In other words, there are no “rabbit holes” or “dark tunnels of the mind.”
The great success of neural networks is due in large part to the surprising ease in which gradient-based methods are used to train them. Neural networks are often trained using a “loss function” which computes the error rate between predicted and observed values from its environment. The predictions are calculated based on an extremely large and complex function of millions or billions of parameters (the network itself). Since the loss function is merely a simple function between these predictions (outputs) and the values received from the environment, the loss function itself is an extremely high-dimensional function.
Gradient descent, the training method used with neural networks, can be intuitively thought of as “hill climbing” (actually hill descending, but this is isomorphic to the other). In this metaphor, the “parameters” of the model would be represented by the X and Y axes, and the “loss” would be represented by the Z axis, on a typical 3-dimensional graph. The problem, of course, is that the parameters of the model are typically far, far greater than two in number.
That doesn’t stop people from being able to visualize the network training using this metaphor, anyway. Researchers have wanted to understand why and how gradient descent works so well, given that gradient updates are characterized by small, incremental “steps” down the hill. What if there are many hills? What if taking a step down the hill is in the overall wrong direction, if there is a longer, but less steep way to move down in the opposite direction?
Most gradient-descent methods make use of momentum, which means that if the incremental updates have been in largely the same direction for the past several iterations, the speed (magnitude) of the update is allowed to increase. This essentially allows for lots of hills, but assumes that the overall correct direction would mainly be in the same general direction—imagine walking down a large crater with lots of little bumps and rocks all over the slope.
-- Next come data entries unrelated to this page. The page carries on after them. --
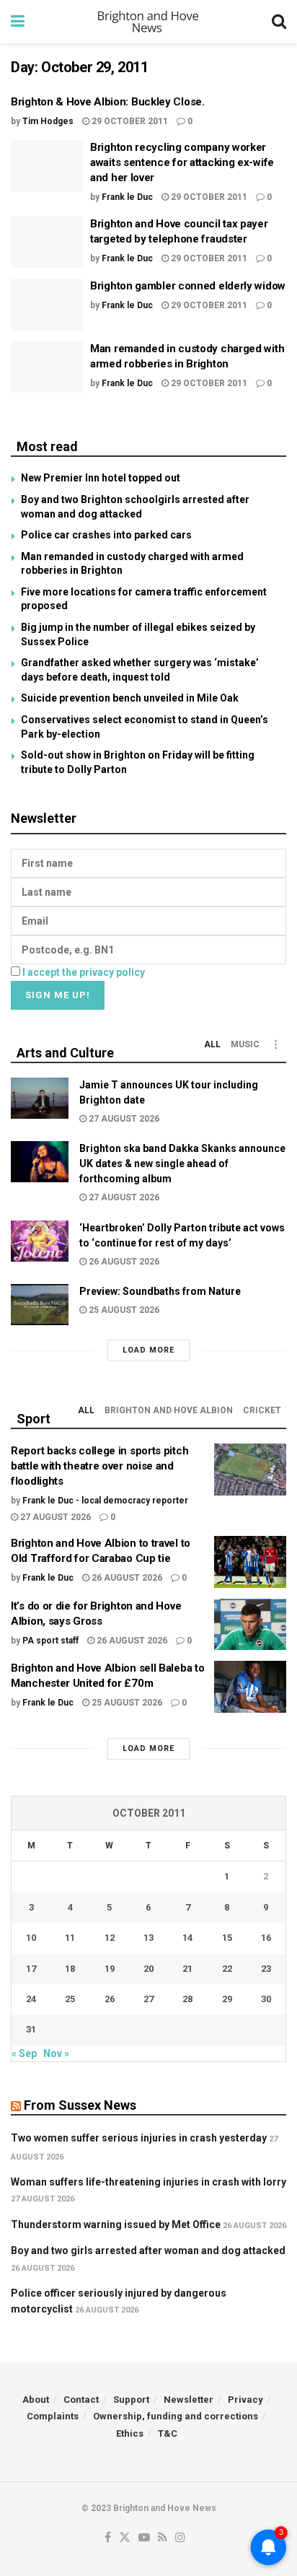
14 (187, 1937)
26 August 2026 (123, 1262)
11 (70, 1937)
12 (110, 1937)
In the early days of neural networks, they were widely thought to be difficult to train. This was largely due to the belief that optimization processes would converge to “local minima” with error rates far higher than the global minimum. This belief persisted for quite some time, until empirical evidence showed that for most learning problems of interest, most local minima were actually at acceptable error rates, as well as located at mostly the same height. This meant that neural networks could be trained starting from any initialization point and could be relied upon to arrive at a solution that generalized well to out-of-training data points.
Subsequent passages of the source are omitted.